▶ Your instructions
Among the entries below, please show each line that carries the word "Follow".

▶ Exercise data
*-*-*
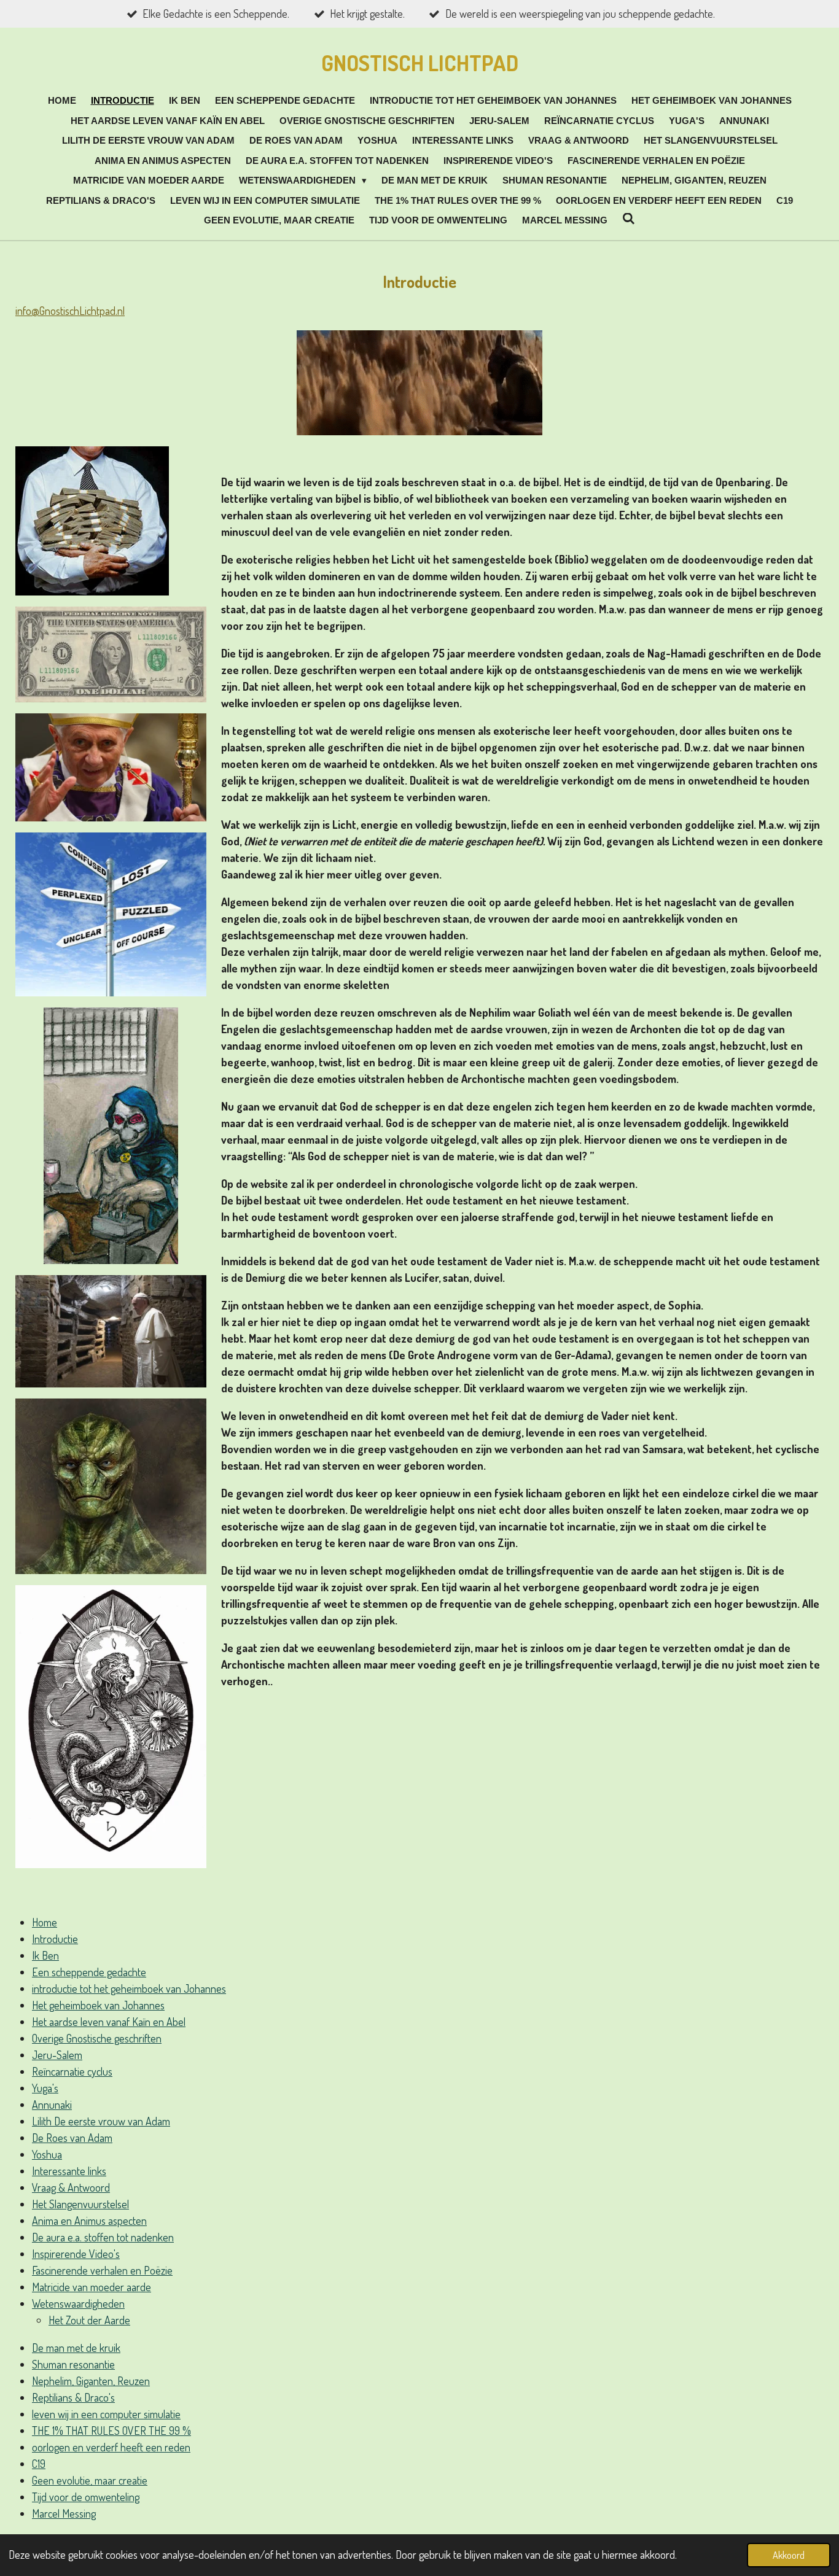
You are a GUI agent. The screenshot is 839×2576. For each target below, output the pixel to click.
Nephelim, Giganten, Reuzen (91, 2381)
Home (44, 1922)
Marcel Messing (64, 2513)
*-*-*
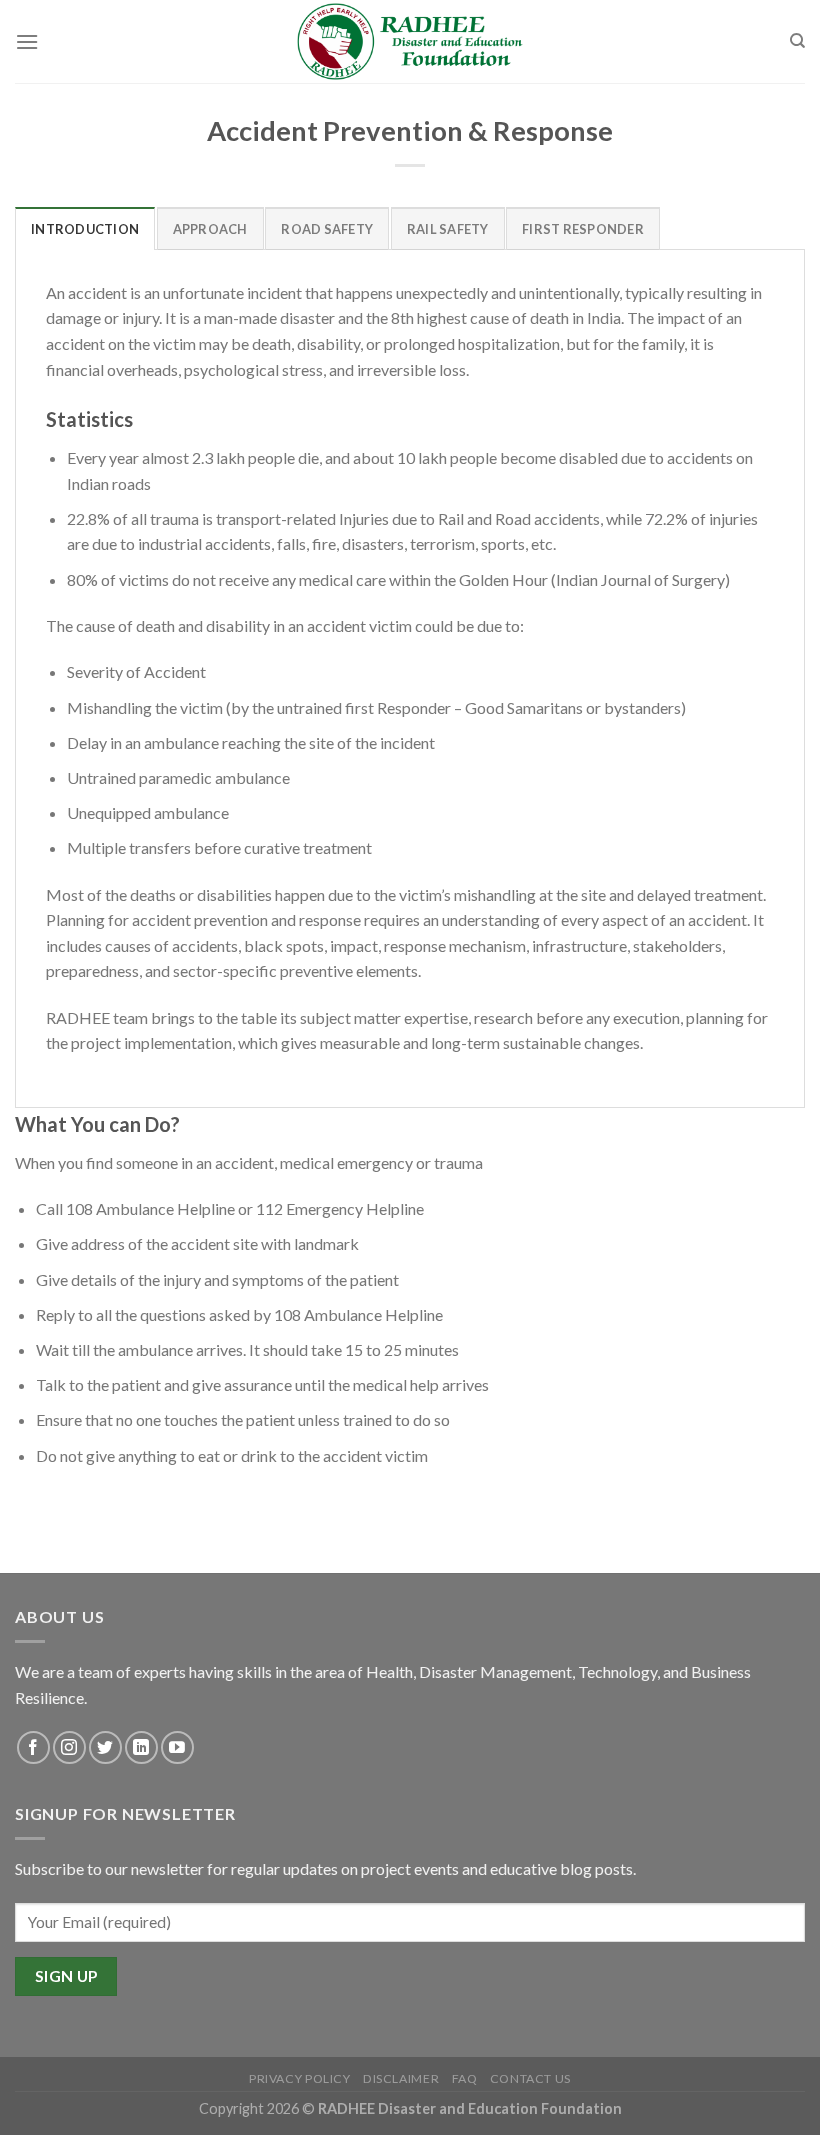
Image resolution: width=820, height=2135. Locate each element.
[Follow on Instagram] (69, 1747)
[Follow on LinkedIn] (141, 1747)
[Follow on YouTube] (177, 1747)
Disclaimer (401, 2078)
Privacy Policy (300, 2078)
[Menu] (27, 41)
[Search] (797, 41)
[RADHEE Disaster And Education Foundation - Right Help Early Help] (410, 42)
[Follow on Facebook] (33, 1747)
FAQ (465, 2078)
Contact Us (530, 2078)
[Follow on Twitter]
*-*-*
▶ Solution
[Follow on Instagram] (69, 1747)
[Follow on LinkedIn] (141, 1747)
[Follow on YouTube] (177, 1747)
[Follow on Facebook] (33, 1747)
[Follow on Twitter]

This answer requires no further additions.